◆ **EXERCISE GOAL**
Rewrite the listing below as a Markdown table with one row per line, skipping any blank lines. Use two columns: "Row" for the line's number and "Line" for its text.

◆ **DATA SHOWN**
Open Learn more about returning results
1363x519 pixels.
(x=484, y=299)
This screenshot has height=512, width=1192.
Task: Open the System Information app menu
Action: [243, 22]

◆ **COMPLETE RESPONSE**
| Row | Line |
|---|---|
| 1 | Open Learn more about returning results |
| 2 | 1363x519 pixels. |
| 3 | (x=484, y=299) |
| 4 | This screenshot has height=512, width=1192. |
| 5 | Task: Open the System Information app menu |
| 6 | Action: [243, 22] |